- [Data section]
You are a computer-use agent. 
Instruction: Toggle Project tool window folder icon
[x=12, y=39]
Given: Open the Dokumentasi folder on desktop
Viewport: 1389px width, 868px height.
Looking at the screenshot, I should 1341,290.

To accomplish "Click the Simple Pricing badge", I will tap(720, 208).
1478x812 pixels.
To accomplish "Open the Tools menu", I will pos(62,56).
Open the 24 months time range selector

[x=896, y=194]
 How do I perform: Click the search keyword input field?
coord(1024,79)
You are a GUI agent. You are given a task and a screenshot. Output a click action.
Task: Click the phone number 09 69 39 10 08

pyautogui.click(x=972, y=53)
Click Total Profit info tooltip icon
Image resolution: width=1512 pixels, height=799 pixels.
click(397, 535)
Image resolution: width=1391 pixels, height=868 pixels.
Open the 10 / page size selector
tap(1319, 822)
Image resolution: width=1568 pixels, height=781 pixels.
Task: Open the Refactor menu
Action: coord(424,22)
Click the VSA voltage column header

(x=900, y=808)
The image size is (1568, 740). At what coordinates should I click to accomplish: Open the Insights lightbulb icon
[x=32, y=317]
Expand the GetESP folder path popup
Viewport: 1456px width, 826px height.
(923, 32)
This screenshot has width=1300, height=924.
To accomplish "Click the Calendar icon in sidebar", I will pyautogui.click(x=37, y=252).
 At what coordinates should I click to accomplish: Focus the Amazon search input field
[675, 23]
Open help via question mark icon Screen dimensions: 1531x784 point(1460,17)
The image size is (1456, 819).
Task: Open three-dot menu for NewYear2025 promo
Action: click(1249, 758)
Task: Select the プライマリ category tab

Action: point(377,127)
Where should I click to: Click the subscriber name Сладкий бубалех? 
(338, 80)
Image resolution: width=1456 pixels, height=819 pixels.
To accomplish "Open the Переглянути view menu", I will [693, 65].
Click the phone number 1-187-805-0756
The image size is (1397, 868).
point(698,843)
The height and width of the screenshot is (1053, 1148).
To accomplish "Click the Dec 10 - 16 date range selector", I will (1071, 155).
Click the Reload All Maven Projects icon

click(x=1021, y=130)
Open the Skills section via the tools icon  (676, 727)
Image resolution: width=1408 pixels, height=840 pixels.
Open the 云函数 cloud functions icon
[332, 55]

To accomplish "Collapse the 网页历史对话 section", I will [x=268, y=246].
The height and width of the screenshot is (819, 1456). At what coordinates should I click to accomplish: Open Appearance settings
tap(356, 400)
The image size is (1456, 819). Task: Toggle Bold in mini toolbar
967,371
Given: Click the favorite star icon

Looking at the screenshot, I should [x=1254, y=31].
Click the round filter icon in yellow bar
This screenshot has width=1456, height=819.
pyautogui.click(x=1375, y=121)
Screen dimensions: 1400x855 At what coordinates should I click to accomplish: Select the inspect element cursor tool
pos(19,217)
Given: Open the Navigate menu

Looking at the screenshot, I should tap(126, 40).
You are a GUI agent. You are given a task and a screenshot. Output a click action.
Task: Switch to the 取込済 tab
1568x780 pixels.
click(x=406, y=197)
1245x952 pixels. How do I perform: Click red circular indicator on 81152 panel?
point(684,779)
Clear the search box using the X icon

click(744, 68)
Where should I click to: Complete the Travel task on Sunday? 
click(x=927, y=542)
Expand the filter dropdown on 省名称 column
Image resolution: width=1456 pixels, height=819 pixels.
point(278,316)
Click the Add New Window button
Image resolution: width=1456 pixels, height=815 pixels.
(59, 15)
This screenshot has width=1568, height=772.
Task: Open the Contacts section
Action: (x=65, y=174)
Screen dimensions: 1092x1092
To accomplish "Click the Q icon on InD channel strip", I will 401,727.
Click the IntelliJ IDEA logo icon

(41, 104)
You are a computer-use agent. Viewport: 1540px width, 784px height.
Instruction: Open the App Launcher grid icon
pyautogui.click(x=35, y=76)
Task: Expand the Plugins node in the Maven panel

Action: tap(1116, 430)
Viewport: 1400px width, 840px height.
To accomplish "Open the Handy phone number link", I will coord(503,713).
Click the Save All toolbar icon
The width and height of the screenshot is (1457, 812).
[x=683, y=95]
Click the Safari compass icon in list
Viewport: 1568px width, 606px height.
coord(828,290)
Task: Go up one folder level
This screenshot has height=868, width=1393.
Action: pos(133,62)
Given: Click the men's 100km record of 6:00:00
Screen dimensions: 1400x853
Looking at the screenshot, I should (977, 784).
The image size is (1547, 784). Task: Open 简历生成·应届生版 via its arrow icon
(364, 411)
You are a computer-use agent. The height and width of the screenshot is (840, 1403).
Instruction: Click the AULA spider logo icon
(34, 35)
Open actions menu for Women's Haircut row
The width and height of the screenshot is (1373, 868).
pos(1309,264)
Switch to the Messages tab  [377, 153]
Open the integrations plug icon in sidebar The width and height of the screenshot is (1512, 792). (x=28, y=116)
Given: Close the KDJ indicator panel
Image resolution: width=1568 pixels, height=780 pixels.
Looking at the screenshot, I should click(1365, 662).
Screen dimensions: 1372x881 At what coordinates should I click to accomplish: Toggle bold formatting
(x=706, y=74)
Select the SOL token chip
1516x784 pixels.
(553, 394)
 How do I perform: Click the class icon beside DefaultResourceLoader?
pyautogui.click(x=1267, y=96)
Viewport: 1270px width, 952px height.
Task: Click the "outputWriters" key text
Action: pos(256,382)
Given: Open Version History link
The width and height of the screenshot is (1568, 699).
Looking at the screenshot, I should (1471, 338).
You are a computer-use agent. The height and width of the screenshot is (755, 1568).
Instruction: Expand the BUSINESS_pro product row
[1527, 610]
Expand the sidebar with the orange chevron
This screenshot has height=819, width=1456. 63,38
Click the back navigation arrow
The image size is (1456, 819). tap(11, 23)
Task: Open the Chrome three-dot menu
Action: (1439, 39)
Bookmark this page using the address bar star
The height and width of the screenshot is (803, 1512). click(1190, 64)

- [Aim of the task]
Return all lines of the data in which the string "Switch" appears.

- [Solved exercise]
Task: Switch to the 取込済 tab
Switch to the Messages tab  [377, 153]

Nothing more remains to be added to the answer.